Minneapolis City Clerk Casey Carl said the problem ballots were used in two precincts in the Lowry Hill East neighborhood and in the Whittier neighborhood, all in south Minneapolis. The ballots were transported to the city's elections warehouse in North Minneapolis where they will be hand counted starting at 10 a.m., he added.

The first reports of ballot problems were reported to city officials shortly after 9 a.m. Tuesday, Carl said.

Anoka County Elections Manager Rachel Smith
While election officials expect a smooth day at the polls, they urge voters to double-check their voting locations. "Redistricting caused all the lines to be drawn, which included precinct lines — which ultimately resulted in polling places probably changed for a lot of folks," said Rachel Smith, who manages elections for Hennepin County.
MPR Photo/Tim Nelson

"We did experience similar problems at a handful of precinct across the city, a total of 14 and we were able to resolve the issue in all of them but three," he said.

Another concern to emerge had to do with election judges counseling voters about constitutional amendments despite instructions from state officials not to.

MPRNews fielded calls and emails throughout the day about judges explaining that not voting on the two amendments — one defining marriage as between a man and woman and the other requiring voters to show ID at the polls — was the same as a no vote. Their concerns were echoed by Minnesotans calling a national voter hotline.

Mike Pignato, a Dorsey & Whitney attorney working with the Election Protection project, said his firm received about two dozen calls from voters who witnessed judges advising voters about the amendments, making it the most frequent complaint after more mundane questions about parking and polling logistics.

Pignato said judges were mostly repeating the language included on the ballot, but even that created inconsistencies and could have given voters the impression that the amendments were more important than other ballot questions. "Some voters calling have been very upset about it and felt the judge was expressing a bias by giving the instruction," said Pignato.

That's exactly the situation state election officials had hoped to avoid when they issued instructions to election judges not to verbally explain or otherwise point out that a non-vote equals a "no" vote. If voters asked about the proposed amendments, election judges were told to point to this language on the ballot without further explanation to avoid influencing how the voter voted.

At polling places in Washington County, voters were shown a sign that said leaving amendment questions blank would be counted as ''no'' votes. The signs were later removed by Washington County officials after conferring with state election officials.

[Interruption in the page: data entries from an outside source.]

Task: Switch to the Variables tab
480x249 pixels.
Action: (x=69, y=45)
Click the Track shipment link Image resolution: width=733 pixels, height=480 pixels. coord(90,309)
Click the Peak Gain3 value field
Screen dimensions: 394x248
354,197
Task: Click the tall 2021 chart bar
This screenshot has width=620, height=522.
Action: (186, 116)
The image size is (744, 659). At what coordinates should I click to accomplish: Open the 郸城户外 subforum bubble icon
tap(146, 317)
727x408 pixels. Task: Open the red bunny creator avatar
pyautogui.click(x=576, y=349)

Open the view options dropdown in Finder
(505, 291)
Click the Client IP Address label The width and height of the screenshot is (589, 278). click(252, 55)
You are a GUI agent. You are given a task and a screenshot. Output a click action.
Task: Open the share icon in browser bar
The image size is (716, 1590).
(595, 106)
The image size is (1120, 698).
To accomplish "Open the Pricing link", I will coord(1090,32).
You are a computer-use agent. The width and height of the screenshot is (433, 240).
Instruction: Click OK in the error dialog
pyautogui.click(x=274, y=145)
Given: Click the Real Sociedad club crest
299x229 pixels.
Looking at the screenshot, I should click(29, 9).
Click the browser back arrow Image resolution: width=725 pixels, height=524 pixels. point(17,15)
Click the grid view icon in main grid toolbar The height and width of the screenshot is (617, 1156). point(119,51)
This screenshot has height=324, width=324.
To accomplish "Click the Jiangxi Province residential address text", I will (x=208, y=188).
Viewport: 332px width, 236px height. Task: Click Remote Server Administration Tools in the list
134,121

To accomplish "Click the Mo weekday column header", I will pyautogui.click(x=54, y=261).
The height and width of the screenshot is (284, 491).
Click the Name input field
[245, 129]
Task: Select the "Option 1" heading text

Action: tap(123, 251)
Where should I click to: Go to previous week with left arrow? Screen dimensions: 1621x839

The fact that some judges were offering extra instruction soured the voting experience for several people in our Public Insight Network. Sarah Webbe of West St. Paul said she felt "pressured."

"I was shocked, said Amy Chaffins, who voted in Alexandria, adding the judge became defensive when she suggested that the instructions were inappropriate. "It made me wonder, are they taking it upon themselves personally to influence this vote?"

Blank votes benefitted opponents of both amendments and in close contests, could make the difference. Amendment boosters spent weeks reminding supporters that a blank vote is a no vote, in the hope of discouraging voters from skipping the question on the ballot.

There were scattered reports from voters who saw signs or messages related to the marriage amendment at churches that were serving as polling places. That included Saint John Vianney in South St. Paul, where a banner that read "Strengthen Marriage, don't redefine it" could be seen by voters entering the church. Once the sign was brought to the church's attention, it was removed.

At some locations, long lines were a common sight, even in the afternoon when there's usually a lull in voting activity. In some cases, the delays were compounded by malfunctioning ballot machines.

In Minneapolis, election judges at a polling place in Prospect Park were surprised to see a line snaking down the staircase. At the VFW on Lyndale Avenue in Minneapolis, at least 200 people stood outside around 8 a.m.

David Greene and his wife Emily took it all in stride.

"We kind of knew what to do — bundle up, get your coffee and have a good time," he said. "It's wonderful, good to see so many people out."

The situation was a bit more intense at Minnesota West Community and Technical College in Canby, where a threat written on a bathroom wall at prompted an evacuation order and disrupted voting for about 90 minutes until police determined the area was safe.


Live blog: Election Day 2012
Select a Candidate: See where they stand
The races: Coverage of presidential, congressional and Senate races
Marriage Amendment: Stories, discussions, commentaries
Voter ID Amendment: Stories, discussions, commentaries
PoliGraph: Campaign fact-checks

Several election judges who spoke with MPRNews reported an unusually high number of voters looking to register at the polls. They attributed the increase to confusion caused by redistricting and successful get out the vote efforts.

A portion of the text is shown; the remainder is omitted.